I thought they would have done an MRI because of his history. When he was a child around 7 he would stretch his spine backward in like a reverse C as opposed to going forward and he would loose balance and go blind and fall down. This happened in school in 2 nd grade and we ended up first with them thinking seizures but after workup they were saying not much on EEG but still could be seizures and wanted to start him on dilantin. I kept saying it only occurs with the backward stretching but o one listened. They did a Ct scan and referred him to a neurologist. First hospital wanted to operate and we ended up in Boston for a second opinion and that MD was saying we need to observe this because its the earliest we have seen this mass and is may reabsorb. It did. I do not recall the name but my husband does of the type of mass. They said it it grows it then outs pressure and gives bells palsy and hearing loss and eventually vision loss. We went forever repeating MRI\’s and then every year and then every two years till we stopped. It has been a long time since he had an MRI. He has learned not to stretch backwards because he will loose balance and lose vision. We never started the dilantin. It would be 20 years now he would be on it if we did.

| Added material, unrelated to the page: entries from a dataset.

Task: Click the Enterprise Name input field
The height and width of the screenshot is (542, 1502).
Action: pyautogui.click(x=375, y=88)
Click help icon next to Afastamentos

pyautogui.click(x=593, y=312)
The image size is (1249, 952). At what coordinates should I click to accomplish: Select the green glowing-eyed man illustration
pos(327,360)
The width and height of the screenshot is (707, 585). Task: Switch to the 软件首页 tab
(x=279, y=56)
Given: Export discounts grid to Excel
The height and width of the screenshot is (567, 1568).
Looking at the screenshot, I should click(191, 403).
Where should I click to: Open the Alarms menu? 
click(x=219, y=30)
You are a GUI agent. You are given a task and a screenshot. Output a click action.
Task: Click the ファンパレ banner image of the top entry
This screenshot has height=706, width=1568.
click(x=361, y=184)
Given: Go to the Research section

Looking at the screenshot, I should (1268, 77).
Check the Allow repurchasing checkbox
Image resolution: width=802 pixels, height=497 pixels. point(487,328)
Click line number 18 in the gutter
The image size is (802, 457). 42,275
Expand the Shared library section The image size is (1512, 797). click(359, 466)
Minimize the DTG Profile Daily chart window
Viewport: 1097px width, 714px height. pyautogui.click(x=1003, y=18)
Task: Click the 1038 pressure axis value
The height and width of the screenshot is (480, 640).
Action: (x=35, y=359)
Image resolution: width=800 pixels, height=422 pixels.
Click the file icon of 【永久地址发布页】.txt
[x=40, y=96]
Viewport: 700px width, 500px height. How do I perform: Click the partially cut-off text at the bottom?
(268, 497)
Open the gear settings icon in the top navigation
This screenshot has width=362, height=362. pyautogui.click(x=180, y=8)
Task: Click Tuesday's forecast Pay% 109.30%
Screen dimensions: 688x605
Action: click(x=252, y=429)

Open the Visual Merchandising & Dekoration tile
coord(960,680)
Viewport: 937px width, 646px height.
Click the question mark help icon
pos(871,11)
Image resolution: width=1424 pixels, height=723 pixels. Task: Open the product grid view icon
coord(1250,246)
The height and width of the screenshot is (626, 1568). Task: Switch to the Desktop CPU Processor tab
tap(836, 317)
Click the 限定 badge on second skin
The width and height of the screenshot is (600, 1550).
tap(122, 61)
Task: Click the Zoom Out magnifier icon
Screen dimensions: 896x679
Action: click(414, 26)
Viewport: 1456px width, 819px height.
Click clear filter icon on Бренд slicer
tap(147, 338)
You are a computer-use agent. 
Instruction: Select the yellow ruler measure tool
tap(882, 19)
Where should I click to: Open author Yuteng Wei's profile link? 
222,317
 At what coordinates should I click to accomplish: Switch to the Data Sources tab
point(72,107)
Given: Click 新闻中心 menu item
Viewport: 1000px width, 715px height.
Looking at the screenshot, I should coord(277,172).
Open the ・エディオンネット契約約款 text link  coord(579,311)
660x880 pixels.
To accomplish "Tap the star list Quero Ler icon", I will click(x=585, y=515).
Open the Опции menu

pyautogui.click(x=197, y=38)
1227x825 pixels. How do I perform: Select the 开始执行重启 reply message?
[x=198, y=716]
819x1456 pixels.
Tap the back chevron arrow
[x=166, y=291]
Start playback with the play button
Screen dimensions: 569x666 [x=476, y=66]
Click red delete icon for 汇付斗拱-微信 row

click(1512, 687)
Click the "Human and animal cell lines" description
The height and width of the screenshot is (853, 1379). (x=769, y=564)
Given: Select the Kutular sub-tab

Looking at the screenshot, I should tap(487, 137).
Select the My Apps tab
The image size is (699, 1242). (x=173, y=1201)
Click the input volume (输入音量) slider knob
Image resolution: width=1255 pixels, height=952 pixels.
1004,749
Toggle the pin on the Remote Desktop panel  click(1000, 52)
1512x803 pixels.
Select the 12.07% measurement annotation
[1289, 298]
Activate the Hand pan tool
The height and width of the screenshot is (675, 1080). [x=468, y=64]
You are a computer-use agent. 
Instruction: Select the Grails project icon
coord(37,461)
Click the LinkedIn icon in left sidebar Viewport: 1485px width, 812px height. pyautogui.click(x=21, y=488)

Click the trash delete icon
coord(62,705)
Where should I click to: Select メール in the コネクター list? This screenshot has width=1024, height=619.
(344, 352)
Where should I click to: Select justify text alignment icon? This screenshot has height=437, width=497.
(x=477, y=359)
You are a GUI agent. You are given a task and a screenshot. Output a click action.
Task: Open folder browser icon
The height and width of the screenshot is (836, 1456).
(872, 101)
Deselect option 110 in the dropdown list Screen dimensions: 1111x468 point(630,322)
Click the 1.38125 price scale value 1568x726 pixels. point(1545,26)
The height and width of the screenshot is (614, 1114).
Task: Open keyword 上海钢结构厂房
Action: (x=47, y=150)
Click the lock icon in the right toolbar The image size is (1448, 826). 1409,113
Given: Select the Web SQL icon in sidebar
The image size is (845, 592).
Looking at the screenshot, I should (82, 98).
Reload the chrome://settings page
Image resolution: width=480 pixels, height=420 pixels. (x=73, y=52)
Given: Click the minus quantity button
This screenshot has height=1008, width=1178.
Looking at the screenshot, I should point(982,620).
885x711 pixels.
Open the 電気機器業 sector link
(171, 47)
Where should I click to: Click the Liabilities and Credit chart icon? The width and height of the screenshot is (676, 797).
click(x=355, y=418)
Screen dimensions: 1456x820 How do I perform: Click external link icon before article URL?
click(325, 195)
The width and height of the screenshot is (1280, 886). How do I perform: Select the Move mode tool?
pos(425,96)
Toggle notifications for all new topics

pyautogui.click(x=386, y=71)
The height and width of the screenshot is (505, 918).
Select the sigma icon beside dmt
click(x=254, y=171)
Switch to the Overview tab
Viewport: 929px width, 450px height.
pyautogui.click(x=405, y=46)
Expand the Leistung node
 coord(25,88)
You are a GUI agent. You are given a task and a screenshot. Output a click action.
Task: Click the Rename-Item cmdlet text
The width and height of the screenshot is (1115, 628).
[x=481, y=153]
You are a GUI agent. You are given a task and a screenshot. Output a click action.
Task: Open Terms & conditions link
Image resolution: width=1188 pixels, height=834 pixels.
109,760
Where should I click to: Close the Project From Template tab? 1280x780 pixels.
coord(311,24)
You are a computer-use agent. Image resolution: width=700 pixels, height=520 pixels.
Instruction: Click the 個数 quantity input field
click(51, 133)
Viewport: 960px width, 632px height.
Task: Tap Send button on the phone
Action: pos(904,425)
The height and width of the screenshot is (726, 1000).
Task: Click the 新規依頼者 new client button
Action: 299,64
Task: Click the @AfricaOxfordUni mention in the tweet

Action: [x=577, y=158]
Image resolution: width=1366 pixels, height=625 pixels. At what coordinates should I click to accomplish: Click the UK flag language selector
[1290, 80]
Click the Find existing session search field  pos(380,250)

I recently called his neurologist in Boston. We live in a neighboring state so his insurance will not carry over because its out of network. He is self employed and therefore we asked hospital to bill him rather than insurance because the cost would be higher if they billed insurance. He ended up paying just under $4,000 for the ER visit. We would sell everything to make him well or just feel better or get a definitive diagnosis. We have an appointment Nov. 4th with the Neurologist in Boston. No one would order an MRI of the 3 MDs and one ARNP we saw. With the history and headache for days. I am worried about an stroke, aneurysm and of course a mass. I was an RN for 37 years and retired and moved 4 years ago to the center of the state and I can say it feels like no one really cares anymore. Its all about keeping cost down. If you ask a question like how long do you have to lay down after a spinal tap the answer was I do not know. I said I thought it was 2 hours and when she came back she said she would get the answer but forgot. The nurse then asked the MD and she said about ab hour or an hour and a half. I was nor sure they knew so we did wait the 2 hrs but they were annoyed. We left with no answers. How about putting the patient first and exhausting all measureless to help them. It is such a long time away and he is just suffering. He is barely able to function. Stays in bed laying down as much as possible. Sorry I am rambling on. We are desperate.
Does anyone have any suggestions or thoughts?